### [What you have to do]
For this exercise, the lines from the one with "Given: Go to Indicazioni metodologiche" through the end of the material below must be output exactly, without pictures.

### [Data to process]
BEGIN

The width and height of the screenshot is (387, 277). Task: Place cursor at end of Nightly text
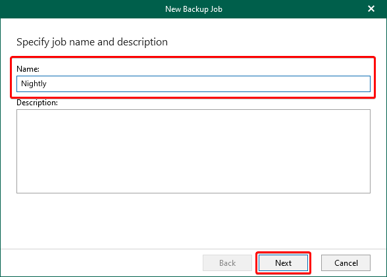[47, 84]
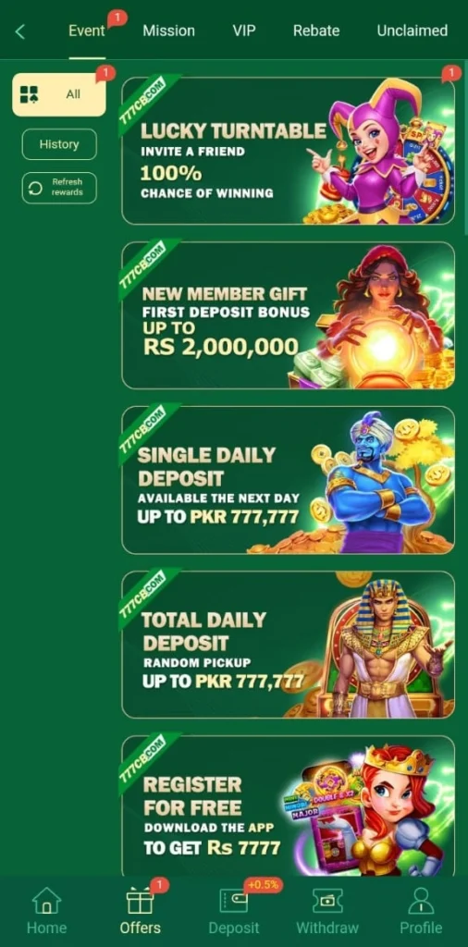Click the Refresh rewards icon button
This screenshot has width=468, height=947.
[x=36, y=189]
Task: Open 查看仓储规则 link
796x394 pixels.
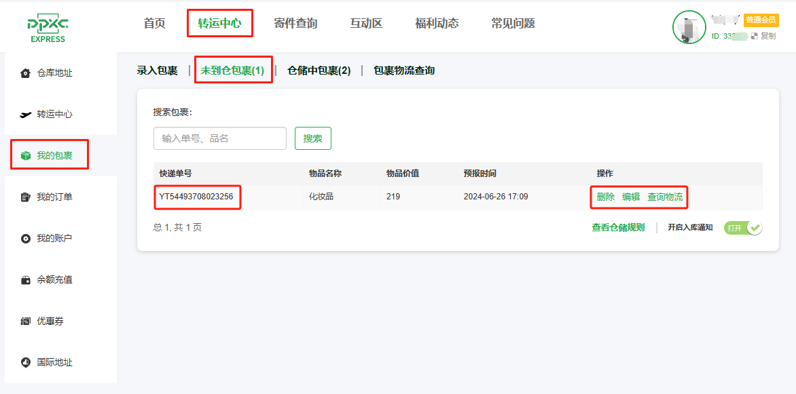Action: (618, 228)
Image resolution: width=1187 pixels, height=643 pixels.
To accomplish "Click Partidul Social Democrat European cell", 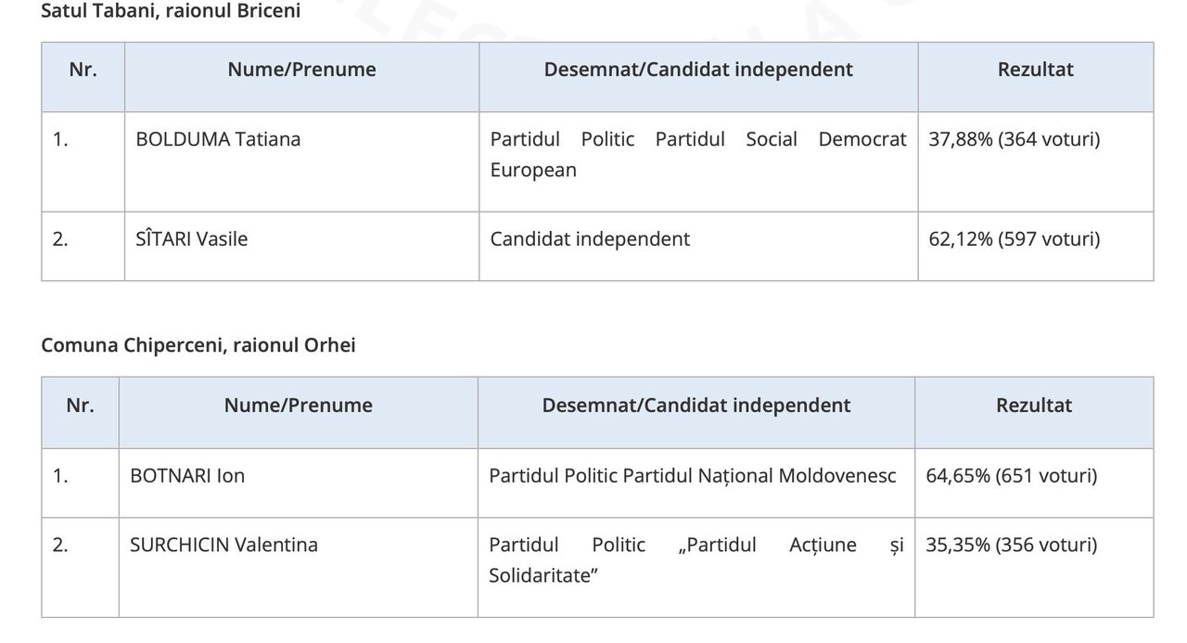I will pyautogui.click(x=699, y=161).
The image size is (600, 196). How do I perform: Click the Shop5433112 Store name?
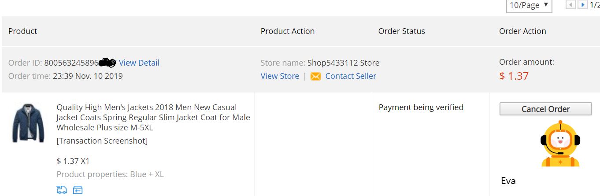click(343, 63)
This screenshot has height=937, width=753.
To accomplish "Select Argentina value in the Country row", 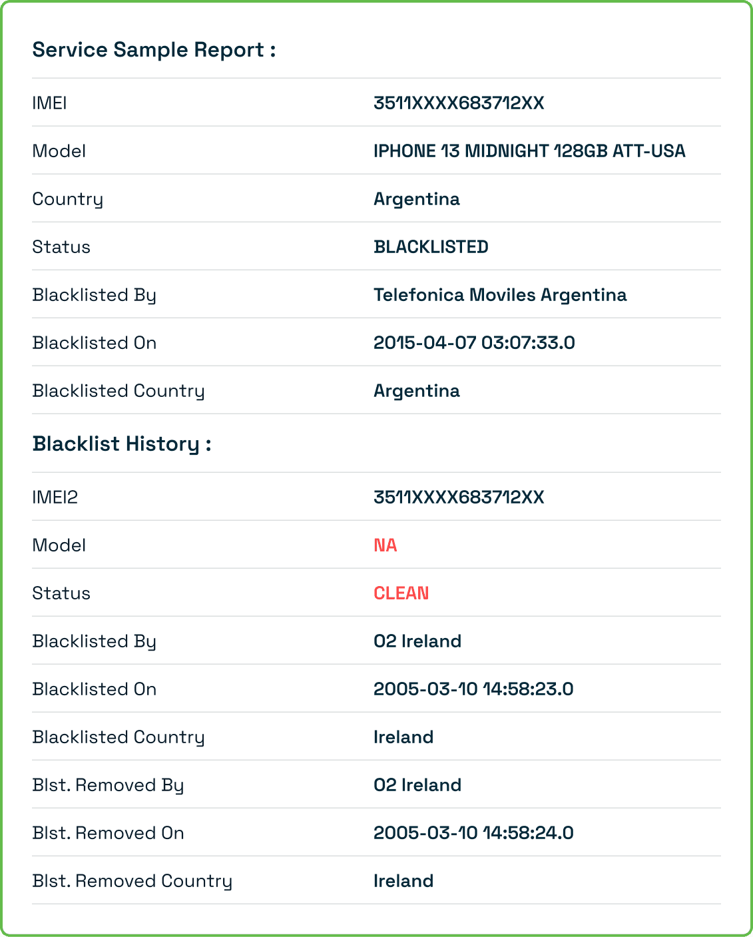I will [417, 199].
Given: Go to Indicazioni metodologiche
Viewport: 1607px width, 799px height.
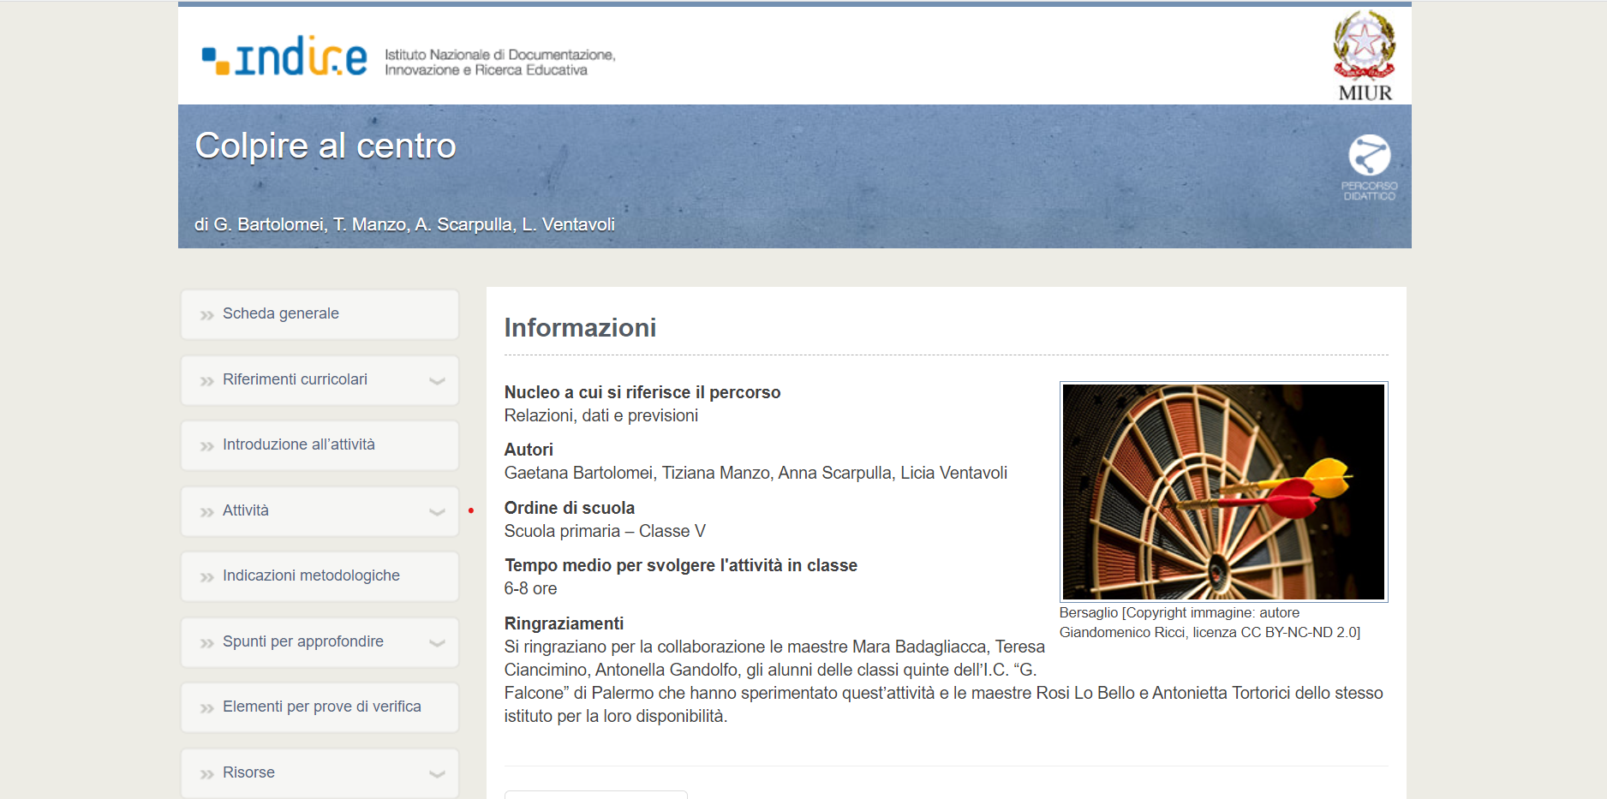Looking at the screenshot, I should tap(311, 575).

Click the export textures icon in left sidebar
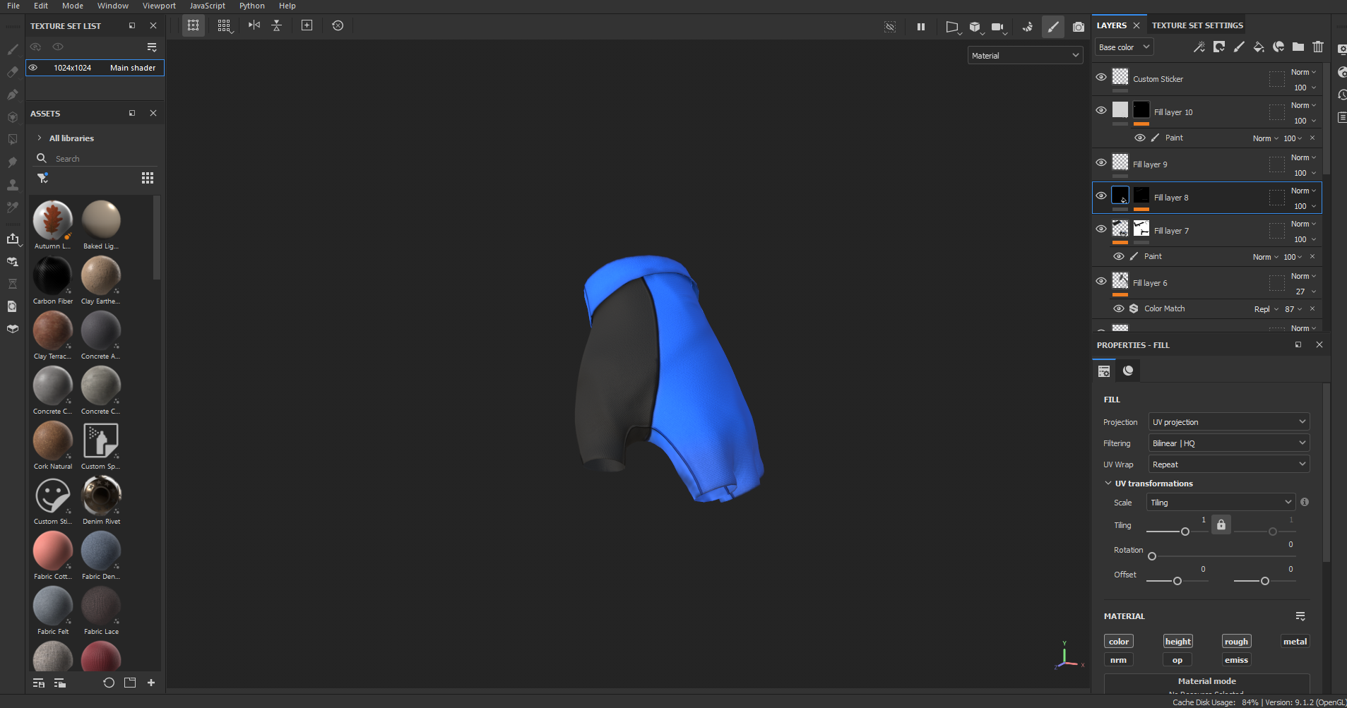click(13, 239)
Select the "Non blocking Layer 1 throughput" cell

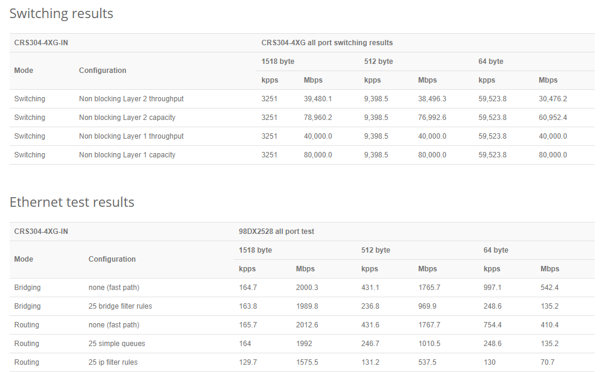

END

### [Task result]
Given: Go to Indicazioni metodologiche
Viewport: 1607px width, 799px height.
Looking at the screenshot, I should tap(311, 575).

Click the export textures icon in left sidebar
click(13, 239)
Select the "Non blocking Layer 1 throughput" cell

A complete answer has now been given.